By Lorrie C. Reed, Ph.D.
It is my fervent prayer that something will be found soon to control COVID-19 and stem the spread of the current pandemic. Most of us will be at ease, no doubt, after the pandemic has subsided. Unfortunately, some groups will remain vulnerable to other tenacious killers that continue to show themselves strong in our communities of color.
The persistent killer I’m talking about disproportionately compromises the lives of millions of the poorest members of our society each year. This killer shows up in the form of a complex consisting of high blood pressure, diabetes, heart disease, obesity, and related maladies that shorten the lives and diminish the well-being of Black and Brown populations.
Such diseases proliferate because of discrimination against individuals based on race or gender. This includes the restriction of opportunities for employment, living conditions, nutrition, healthcare, and other manifestations of systemic racism.
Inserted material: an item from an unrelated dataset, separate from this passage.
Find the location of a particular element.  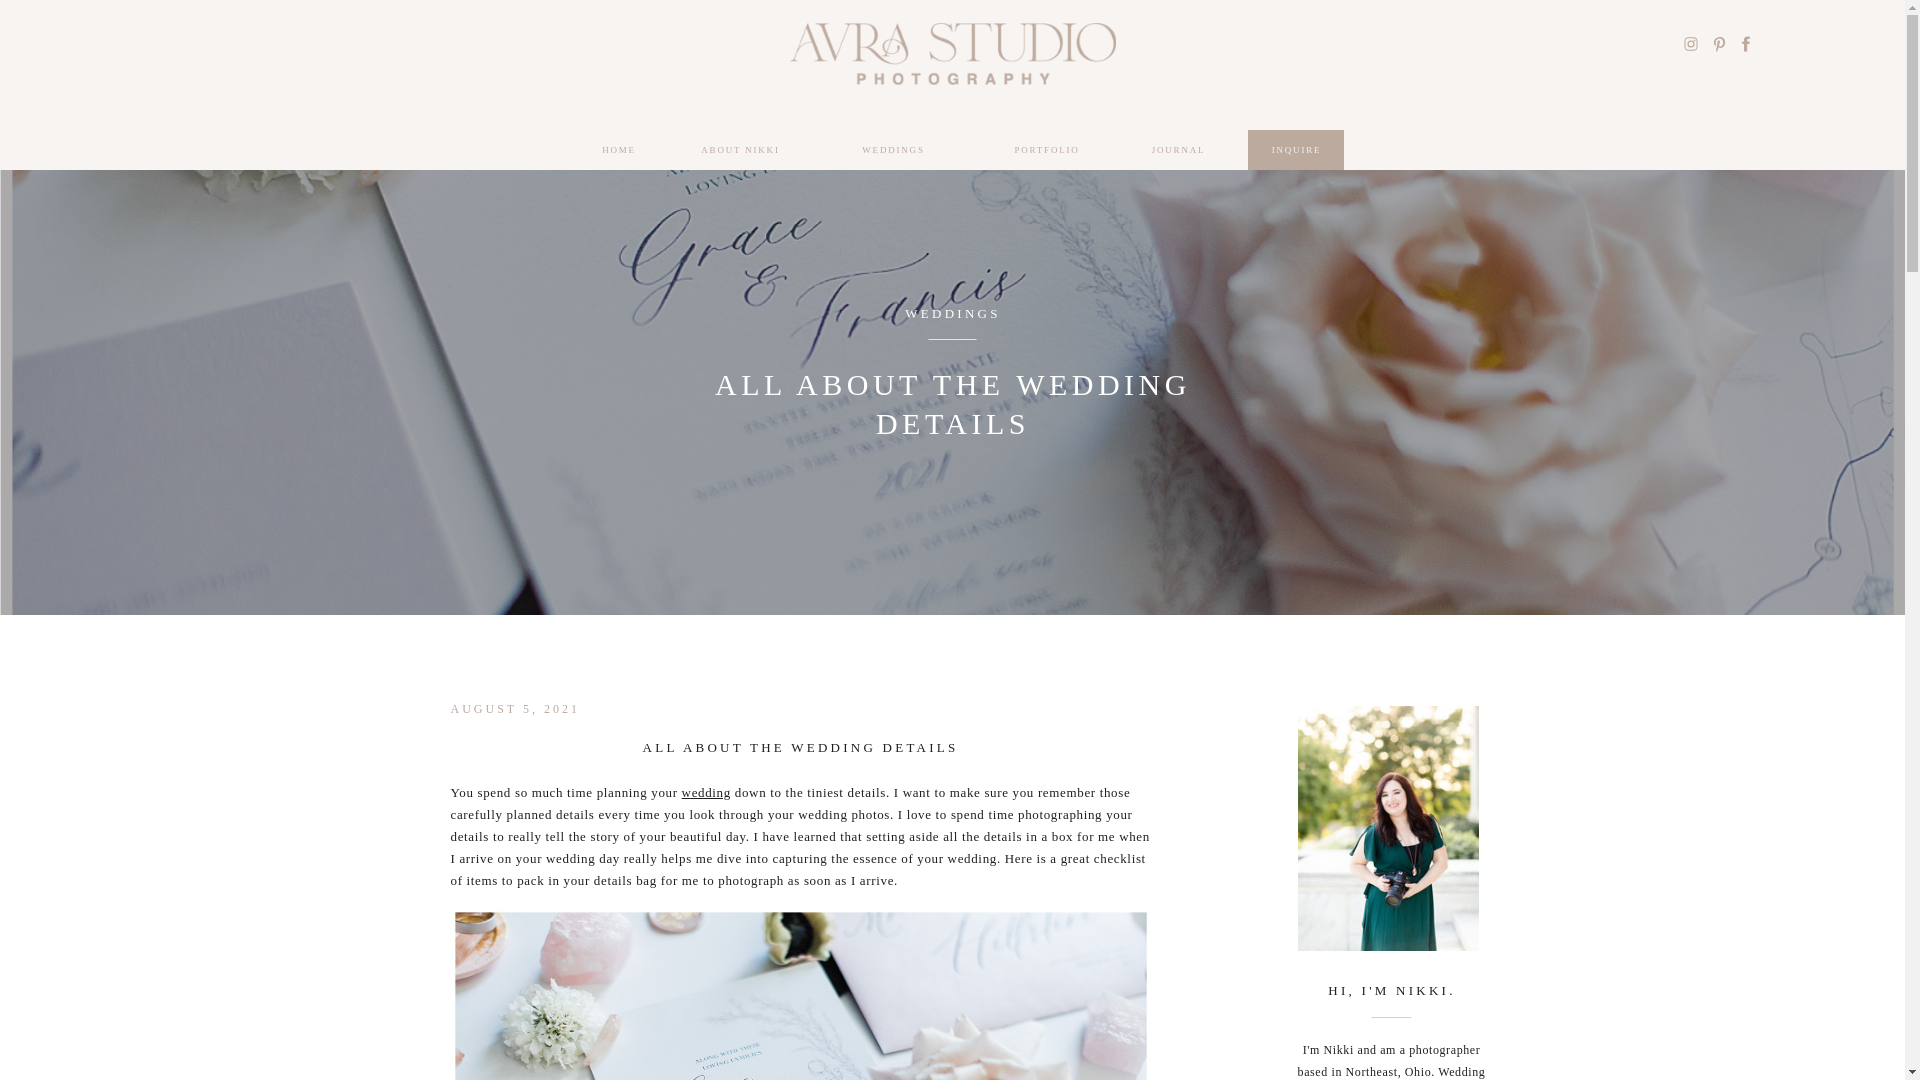

JOURNAL is located at coordinates (1178, 150).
If it remains unchecked, the disease can lead to death.
Finding a cure for such racism has been an ongoing battle involving those who value fairness, compassion, and justice for all people. Perhaps justice makers should begin to tackle this ubiquitous presence in the same way public agencies have addressed the recently pernicious virus – one person at a time, one policy at a time, and one practice at a time until the malady known as systemic racism is wiped off the planet for good.
When our society decides finally to become aggressive in this fight, the well-being of affected people will rise, and we will all be able to go outside once again without wearing our social masks for protection.